Rename "computer-use agent" to "desktop automation agent" everywhere it occurs in the records below, and reproduce all the records with nothing else altered.

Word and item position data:
[Start]

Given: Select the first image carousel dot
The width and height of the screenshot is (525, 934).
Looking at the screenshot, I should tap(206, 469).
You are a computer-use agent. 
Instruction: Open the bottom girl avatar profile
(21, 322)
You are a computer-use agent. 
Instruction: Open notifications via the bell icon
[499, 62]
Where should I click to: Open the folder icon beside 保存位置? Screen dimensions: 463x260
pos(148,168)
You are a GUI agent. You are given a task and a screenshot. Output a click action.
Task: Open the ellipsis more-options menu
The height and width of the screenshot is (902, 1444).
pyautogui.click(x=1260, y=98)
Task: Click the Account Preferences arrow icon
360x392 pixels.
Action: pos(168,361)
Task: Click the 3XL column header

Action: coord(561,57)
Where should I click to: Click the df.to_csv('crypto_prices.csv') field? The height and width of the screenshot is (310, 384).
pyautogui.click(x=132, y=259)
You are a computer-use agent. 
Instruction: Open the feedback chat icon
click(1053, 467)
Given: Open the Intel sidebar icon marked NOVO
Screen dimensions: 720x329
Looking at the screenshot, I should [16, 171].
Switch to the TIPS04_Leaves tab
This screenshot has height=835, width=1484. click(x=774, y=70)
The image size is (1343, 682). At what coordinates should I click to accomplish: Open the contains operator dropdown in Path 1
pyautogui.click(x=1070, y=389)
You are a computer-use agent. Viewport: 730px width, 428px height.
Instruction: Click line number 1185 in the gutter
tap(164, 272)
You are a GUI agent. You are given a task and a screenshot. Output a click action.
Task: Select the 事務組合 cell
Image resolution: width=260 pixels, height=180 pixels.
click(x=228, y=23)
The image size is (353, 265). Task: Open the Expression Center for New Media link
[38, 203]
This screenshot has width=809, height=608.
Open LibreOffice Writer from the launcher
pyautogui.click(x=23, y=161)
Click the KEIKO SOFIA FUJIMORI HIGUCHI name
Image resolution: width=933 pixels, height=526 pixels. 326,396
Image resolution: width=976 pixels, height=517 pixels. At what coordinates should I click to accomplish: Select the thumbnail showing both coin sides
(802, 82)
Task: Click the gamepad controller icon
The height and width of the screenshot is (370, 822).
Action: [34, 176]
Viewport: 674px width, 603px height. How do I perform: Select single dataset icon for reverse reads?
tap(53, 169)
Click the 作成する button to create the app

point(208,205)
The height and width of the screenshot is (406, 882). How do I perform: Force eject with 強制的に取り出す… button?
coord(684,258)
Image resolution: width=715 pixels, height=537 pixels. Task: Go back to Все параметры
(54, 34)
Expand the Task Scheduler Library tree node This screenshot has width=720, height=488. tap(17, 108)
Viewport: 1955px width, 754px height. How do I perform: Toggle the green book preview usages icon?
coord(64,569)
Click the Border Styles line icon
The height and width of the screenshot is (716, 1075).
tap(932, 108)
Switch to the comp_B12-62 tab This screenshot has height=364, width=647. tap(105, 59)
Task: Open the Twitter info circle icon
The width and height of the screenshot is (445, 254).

[End]

FULL RESPONSE >>
Given: Select the first image carousel dot
The width and height of the screenshot is (525, 934).
Looking at the screenshot, I should tap(206, 469).
You are a desktop automation agent. 
Instruction: Open the bottom girl avatar profile
(21, 322)
You are a desktop automation agent. 
Instruction: Open notifications via the bell icon
[499, 62]
Where should I click to: Open the folder icon beside 保存位置? Screen dimensions: 463x260
pos(148,168)
You are a GUI agent. You are given a task and a screenshot. Output a click action.
Task: Open the ellipsis more-options menu
The height and width of the screenshot is (902, 1444).
pyautogui.click(x=1260, y=98)
Task: Click the Account Preferences arrow icon
360x392 pixels.
Action: pos(168,361)
Task: Click the 3XL column header

Action: coord(561,57)
Where should I click to: Click the df.to_csv('crypto_prices.csv') field? The height and width of the screenshot is (310, 384).
pyautogui.click(x=132, y=259)
You are a desktop automation agent. 
Instruction: Open the feedback chat icon
click(1053, 467)
Given: Open the Intel sidebar icon marked NOVO
Screen dimensions: 720x329
Looking at the screenshot, I should [16, 171].
Switch to the TIPS04_Leaves tab
This screenshot has height=835, width=1484. click(x=774, y=70)
The image size is (1343, 682). At what coordinates should I click to accomplish: Open the contains operator dropdown in Path 1
pyautogui.click(x=1070, y=389)
You are a desktop automation agent. Viewport: 730px width, 428px height.
Instruction: Click line number 1185 in the gutter
tap(164, 272)
You are a GUI agent. You are given a task and a screenshot. Output a click action.
Task: Select the 事務組合 cell
Image resolution: width=260 pixels, height=180 pixels.
click(x=228, y=23)
The image size is (353, 265). Task: Open the Expression Center for New Media link
[38, 203]
This screenshot has width=809, height=608.
Open LibreOffice Writer from the launcher
pyautogui.click(x=23, y=161)
Click the KEIKO SOFIA FUJIMORI HIGUCHI name
Image resolution: width=933 pixels, height=526 pixels. 326,396
Image resolution: width=976 pixels, height=517 pixels. At what coordinates should I click to accomplish: Select the thumbnail showing both coin sides
(802, 82)
Task: Click the gamepad controller icon
The height and width of the screenshot is (370, 822).
Action: [34, 176]
Viewport: 674px width, 603px height. How do I perform: Select single dataset icon for reverse reads?
tap(53, 169)
Click the 作成する button to create the app

point(208,205)
The height and width of the screenshot is (406, 882). How do I perform: Force eject with 強制的に取り出す… button?
coord(684,258)
Image resolution: width=715 pixels, height=537 pixels. Task: Go back to Все параметры
(54, 34)
Expand the Task Scheduler Library tree node This screenshot has width=720, height=488. tap(17, 108)
Viewport: 1955px width, 754px height. How do I perform: Toggle the green book preview usages icon?
coord(64,569)
Click the Border Styles line icon
The height and width of the screenshot is (716, 1075).
tap(932, 108)
Switch to the comp_B12-62 tab This screenshot has height=364, width=647. tap(105, 59)
Task: Open the Twitter info circle icon
The width and height of the screenshot is (445, 254).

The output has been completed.